(Collected data)
/---
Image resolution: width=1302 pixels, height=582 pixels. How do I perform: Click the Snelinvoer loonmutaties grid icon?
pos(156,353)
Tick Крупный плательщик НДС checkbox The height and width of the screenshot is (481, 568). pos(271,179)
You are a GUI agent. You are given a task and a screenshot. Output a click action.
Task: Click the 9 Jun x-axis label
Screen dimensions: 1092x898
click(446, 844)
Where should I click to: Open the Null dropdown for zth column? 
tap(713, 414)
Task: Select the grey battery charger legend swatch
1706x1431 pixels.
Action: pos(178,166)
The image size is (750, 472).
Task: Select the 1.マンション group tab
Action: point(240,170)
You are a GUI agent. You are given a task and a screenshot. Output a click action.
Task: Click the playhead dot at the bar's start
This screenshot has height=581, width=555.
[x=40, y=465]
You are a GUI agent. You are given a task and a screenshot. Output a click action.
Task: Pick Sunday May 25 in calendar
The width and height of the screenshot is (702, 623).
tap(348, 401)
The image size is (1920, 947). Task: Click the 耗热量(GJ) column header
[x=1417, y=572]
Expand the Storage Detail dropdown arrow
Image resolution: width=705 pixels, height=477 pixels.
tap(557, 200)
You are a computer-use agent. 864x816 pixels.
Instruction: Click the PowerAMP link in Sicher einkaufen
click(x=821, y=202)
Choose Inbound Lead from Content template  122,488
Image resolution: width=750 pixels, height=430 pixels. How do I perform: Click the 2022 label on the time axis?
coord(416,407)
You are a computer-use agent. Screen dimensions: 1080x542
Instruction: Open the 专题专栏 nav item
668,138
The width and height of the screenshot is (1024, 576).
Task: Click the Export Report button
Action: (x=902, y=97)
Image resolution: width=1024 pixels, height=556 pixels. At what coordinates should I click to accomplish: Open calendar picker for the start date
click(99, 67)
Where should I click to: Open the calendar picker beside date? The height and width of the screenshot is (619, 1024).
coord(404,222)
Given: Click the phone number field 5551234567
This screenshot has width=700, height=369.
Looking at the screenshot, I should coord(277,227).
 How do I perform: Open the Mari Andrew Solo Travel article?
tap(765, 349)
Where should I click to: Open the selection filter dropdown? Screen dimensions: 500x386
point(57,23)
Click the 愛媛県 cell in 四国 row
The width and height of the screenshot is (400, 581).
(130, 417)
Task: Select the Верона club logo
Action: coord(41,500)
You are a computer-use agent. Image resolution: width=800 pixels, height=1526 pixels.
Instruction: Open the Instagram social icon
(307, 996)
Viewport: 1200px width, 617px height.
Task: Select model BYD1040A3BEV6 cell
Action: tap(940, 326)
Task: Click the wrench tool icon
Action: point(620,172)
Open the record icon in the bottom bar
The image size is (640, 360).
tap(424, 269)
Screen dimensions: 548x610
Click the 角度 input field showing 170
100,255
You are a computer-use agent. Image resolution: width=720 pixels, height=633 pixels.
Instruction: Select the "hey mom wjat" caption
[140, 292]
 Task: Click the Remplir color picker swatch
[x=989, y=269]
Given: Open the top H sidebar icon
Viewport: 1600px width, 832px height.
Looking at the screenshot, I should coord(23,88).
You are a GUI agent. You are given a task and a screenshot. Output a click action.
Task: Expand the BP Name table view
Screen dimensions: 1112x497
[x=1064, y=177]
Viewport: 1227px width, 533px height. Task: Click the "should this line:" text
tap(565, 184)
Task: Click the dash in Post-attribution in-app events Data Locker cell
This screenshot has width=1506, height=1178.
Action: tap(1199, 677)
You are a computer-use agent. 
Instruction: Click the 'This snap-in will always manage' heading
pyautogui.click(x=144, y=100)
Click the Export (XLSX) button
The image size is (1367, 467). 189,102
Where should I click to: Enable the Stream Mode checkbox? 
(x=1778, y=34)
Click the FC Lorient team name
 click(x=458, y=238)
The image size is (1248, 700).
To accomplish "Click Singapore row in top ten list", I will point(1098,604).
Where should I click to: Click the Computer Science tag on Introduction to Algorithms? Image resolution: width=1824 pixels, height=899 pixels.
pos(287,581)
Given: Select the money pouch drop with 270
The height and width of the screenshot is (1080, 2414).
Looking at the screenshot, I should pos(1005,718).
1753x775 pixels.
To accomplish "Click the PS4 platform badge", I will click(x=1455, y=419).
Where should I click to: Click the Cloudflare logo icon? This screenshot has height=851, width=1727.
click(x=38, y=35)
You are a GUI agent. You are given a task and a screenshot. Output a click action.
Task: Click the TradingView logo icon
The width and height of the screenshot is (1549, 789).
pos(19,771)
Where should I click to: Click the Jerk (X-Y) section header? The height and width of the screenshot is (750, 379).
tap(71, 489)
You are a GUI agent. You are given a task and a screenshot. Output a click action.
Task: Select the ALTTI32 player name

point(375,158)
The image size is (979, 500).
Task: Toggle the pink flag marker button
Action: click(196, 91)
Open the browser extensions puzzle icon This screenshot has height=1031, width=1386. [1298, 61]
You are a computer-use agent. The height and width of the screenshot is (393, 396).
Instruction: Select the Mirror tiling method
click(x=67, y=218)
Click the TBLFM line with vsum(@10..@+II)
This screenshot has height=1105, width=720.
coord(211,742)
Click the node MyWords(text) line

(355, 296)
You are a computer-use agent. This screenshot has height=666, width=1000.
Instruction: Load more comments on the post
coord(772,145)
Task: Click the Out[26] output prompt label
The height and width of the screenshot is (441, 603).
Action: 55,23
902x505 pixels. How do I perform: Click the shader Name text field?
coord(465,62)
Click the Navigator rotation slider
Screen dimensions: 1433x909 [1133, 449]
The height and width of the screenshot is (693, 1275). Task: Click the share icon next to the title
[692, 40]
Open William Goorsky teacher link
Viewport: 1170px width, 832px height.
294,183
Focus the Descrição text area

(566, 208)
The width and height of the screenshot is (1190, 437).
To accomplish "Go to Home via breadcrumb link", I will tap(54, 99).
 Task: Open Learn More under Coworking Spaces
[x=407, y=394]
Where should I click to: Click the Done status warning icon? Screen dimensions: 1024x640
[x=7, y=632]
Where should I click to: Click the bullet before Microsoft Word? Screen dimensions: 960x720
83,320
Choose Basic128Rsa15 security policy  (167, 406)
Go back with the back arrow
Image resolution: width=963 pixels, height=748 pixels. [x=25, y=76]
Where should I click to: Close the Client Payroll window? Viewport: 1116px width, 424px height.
\---
■ **TASK**:
Collect each line of the entries that has the word "Expand", copying it in full.

■ **TASK OUTPUT**:
Expand the Storage Detail dropdown arrow
Task: Expand the BP Name table view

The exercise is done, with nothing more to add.